Recently just Web page crawl, crawl down need to parse, so found some information on the internet, also asked my brother, finally combined with the open source knowledge on the Internet, completed the use of Htmlcxx.
vs2013.
The first thing to do is download Htmlcxx:
Https://github.com/dhoerl/htmlcxx
Or you can Baidu down to download one.
Next, unzip the file file, I will open the htmlcxx.vcproj with vs2013, click Generate.
Build good can, click Debugging there will be errors, we do not need to debug.
Create a Win32 console and click Done directly.
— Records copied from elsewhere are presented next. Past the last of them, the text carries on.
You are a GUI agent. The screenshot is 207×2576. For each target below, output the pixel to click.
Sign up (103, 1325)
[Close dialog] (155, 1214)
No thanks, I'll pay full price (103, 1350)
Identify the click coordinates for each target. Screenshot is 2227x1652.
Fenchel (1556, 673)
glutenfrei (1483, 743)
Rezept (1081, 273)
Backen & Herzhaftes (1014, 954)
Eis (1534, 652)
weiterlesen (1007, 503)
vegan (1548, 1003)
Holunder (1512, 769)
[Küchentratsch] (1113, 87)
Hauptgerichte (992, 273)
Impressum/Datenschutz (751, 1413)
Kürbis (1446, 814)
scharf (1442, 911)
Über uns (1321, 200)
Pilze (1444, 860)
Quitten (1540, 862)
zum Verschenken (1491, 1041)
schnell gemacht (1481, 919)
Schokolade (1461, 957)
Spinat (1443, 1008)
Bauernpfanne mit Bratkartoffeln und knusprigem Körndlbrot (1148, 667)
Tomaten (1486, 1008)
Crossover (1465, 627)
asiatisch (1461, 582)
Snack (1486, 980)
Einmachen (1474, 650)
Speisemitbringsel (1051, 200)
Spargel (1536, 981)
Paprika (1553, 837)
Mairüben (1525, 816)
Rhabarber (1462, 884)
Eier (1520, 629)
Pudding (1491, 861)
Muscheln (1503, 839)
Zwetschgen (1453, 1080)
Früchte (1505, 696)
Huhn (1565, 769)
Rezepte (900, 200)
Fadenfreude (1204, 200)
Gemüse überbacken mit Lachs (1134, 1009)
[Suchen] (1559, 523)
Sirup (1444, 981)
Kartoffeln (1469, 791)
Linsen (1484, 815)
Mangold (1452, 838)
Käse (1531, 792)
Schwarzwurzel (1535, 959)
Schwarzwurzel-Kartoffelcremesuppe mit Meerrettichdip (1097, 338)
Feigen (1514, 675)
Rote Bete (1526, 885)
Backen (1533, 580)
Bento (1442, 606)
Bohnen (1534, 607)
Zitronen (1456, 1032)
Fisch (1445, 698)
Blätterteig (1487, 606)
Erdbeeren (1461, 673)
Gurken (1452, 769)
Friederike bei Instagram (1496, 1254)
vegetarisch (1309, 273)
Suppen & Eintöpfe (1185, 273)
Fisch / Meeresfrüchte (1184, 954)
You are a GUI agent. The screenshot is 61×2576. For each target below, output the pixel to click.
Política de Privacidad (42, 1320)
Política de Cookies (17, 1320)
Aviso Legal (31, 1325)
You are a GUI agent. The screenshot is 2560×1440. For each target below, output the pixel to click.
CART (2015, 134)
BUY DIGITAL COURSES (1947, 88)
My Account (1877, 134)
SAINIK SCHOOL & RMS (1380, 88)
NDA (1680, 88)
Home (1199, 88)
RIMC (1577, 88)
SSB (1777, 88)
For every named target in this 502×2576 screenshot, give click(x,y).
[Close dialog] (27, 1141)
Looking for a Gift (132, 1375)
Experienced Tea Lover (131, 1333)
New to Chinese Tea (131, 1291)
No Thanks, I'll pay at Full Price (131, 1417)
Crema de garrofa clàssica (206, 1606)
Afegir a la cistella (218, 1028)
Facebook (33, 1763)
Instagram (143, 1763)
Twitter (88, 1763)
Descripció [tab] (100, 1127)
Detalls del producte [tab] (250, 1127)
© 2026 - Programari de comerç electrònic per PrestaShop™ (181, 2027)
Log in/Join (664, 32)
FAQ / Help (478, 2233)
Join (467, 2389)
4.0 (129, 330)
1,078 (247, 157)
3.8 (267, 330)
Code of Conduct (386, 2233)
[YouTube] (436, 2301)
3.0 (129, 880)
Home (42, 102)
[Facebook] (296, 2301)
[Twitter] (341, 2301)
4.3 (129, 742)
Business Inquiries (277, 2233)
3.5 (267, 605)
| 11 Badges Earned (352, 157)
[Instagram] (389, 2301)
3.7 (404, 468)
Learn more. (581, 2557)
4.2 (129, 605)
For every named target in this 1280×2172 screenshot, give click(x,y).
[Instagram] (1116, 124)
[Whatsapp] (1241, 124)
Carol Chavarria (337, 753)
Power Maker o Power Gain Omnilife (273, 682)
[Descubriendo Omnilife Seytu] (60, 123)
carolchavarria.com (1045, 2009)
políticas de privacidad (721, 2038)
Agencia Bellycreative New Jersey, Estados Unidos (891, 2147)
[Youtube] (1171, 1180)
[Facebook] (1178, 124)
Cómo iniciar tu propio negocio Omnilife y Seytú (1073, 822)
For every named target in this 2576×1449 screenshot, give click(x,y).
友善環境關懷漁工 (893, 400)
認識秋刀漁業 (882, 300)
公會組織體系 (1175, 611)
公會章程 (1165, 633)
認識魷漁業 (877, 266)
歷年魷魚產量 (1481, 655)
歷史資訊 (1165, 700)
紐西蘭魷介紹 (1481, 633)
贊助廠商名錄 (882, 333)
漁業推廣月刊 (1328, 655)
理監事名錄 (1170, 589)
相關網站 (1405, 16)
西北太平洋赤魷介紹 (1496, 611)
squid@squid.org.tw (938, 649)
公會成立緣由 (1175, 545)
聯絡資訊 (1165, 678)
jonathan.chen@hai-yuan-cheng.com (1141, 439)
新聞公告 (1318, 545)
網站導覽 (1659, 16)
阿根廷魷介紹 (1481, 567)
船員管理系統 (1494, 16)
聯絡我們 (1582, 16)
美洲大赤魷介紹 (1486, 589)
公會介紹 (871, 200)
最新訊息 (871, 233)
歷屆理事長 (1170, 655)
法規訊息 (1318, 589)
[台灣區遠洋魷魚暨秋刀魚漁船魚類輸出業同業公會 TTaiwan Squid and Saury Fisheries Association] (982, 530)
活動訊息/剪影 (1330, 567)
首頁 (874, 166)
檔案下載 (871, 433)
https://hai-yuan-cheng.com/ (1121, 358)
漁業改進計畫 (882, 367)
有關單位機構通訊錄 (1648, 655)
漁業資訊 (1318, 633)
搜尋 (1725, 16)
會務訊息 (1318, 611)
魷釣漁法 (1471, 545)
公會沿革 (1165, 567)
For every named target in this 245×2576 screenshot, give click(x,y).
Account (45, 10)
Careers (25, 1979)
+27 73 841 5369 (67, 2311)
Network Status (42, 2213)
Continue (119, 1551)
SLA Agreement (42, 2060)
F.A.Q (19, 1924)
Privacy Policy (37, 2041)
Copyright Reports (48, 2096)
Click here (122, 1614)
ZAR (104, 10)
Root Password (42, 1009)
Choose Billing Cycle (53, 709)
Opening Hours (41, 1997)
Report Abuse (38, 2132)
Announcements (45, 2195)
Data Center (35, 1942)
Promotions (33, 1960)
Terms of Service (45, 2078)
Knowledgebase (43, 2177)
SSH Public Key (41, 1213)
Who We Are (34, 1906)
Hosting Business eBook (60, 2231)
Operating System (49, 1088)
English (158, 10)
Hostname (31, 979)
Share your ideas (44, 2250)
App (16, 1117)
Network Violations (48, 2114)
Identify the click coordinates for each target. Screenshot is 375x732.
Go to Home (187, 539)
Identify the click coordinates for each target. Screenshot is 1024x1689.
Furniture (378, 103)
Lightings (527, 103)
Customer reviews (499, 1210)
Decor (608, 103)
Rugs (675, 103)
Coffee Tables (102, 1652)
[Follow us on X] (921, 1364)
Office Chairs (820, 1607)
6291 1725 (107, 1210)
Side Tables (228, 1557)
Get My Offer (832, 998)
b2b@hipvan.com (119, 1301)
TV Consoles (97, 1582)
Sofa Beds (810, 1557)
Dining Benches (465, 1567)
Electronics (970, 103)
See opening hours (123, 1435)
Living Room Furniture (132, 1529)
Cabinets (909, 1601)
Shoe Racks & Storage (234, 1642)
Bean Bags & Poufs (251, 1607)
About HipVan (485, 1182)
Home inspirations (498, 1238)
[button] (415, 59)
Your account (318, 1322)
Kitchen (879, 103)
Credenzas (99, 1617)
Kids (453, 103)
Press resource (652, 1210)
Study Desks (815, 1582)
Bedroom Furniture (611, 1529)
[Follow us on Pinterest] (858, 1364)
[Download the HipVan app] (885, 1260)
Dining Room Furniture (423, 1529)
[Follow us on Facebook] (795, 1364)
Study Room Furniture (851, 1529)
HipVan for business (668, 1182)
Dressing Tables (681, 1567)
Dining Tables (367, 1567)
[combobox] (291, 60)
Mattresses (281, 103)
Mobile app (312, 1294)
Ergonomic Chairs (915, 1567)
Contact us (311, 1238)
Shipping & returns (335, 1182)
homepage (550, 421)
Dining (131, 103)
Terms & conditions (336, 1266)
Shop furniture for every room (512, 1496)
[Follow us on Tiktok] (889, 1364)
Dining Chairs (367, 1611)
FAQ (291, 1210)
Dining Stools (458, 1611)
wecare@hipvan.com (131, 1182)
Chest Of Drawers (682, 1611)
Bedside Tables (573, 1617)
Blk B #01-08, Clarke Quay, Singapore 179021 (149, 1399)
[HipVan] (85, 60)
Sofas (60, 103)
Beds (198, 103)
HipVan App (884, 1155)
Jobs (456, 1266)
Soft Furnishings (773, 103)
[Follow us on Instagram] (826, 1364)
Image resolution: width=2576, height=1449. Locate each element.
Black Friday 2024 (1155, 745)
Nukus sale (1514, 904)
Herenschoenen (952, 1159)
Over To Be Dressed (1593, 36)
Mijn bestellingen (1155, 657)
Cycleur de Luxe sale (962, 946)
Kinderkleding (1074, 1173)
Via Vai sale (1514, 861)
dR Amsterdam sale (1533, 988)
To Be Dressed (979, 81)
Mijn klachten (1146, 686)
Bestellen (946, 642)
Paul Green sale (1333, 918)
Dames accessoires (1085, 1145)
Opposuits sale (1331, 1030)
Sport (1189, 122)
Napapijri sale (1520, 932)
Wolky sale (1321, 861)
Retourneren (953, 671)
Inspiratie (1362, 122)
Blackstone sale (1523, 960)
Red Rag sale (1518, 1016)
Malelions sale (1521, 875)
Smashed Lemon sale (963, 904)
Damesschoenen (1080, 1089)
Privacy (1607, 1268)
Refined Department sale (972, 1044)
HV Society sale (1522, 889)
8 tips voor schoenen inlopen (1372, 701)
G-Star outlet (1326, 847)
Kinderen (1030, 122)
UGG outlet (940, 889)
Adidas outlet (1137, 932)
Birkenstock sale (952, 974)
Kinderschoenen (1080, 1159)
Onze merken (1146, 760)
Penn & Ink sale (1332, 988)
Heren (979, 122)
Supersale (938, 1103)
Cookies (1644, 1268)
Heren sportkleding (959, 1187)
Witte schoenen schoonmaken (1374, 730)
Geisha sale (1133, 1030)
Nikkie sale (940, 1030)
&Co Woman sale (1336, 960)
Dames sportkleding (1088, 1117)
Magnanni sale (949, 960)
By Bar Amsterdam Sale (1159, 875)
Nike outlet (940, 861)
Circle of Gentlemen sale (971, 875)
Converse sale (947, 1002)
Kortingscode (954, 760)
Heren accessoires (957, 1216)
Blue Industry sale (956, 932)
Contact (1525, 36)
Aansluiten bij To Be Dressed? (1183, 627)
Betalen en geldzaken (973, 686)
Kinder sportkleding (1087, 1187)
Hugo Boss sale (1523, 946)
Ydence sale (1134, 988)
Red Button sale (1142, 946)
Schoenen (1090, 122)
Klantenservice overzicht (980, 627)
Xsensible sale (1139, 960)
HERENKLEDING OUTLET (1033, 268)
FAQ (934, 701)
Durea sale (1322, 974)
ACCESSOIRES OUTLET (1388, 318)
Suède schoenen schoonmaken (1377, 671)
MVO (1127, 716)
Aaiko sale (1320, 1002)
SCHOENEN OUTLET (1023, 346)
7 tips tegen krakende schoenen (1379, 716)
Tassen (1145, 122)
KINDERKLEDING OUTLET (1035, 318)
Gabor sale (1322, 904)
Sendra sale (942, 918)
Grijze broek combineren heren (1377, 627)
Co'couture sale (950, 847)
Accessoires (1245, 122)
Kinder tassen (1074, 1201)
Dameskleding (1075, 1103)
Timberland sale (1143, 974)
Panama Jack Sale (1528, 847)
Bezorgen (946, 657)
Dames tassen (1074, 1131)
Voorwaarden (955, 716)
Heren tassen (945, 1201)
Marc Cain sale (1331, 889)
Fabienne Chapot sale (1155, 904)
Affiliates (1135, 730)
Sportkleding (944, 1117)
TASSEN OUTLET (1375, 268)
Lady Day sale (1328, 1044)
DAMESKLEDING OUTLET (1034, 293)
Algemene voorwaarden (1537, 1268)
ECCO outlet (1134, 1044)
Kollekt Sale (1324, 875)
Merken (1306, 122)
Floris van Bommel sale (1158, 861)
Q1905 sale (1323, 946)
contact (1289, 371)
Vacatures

Next will debug the Htmlcxx.lib and file CSS, html
Pull into the project file you said to create:
Next
Adding code to the CPP in the file source
#include"stdafx.h"#include<string.h>#include<iostream>#include"html/parserdom.h"#include"Html/utils.h"#include<fstream>#ifDefined (WIN32) && defined (_DEBUG)Char* locale = setlocale (Lc_all,". OCP");#endif #pragmaComment (lib, "Htmlcxx.lib")#defineSTRCASECMP _stricmpusing namespacestd;using namespaceHtmlcxx;int_tmain (intARGC, _tchar*argv[]) { //usehtmlcxxanalysishtmlstringtestcase (); //parsing a section of HTML code stringHTML =""; HTML::P arserdom parser; Tree<HTML::Node> dom =parser.parsetree (HTML); //output entire DOM treecout<< Dom <<Endl; //all hyperlink nodes in the output treeTreeDom.begin (); TreeDom.end (); for(; it! = end; + +)it) { if(STRCASECMP (It->tagname (). C_STR (),"A") ==0) {It-parseattributes (); cout<< It->attribute ("href"). Second <<Endl; } } //Output All text nodesit=Dom.begin (); End=Dom.end (); for(; it! = end; + +)it) { if((!it->istag ()) && (!it->iscomment ())) {cout<< it->text (); } }*/cout<<Endl; Cin.Get(); return 0;}
Results:
That's it.
Thank bloggers here:
Http://www.cnblogs.com/zhanglanyun/archive/2011/10/21/2220647.html
Http://www.cppblog.com/luonjtu/archive/2009/03/13/76332.html
http://blog.csdn.net/farcall/article/details/20378475
At the same time thank the open source and the efforts to share.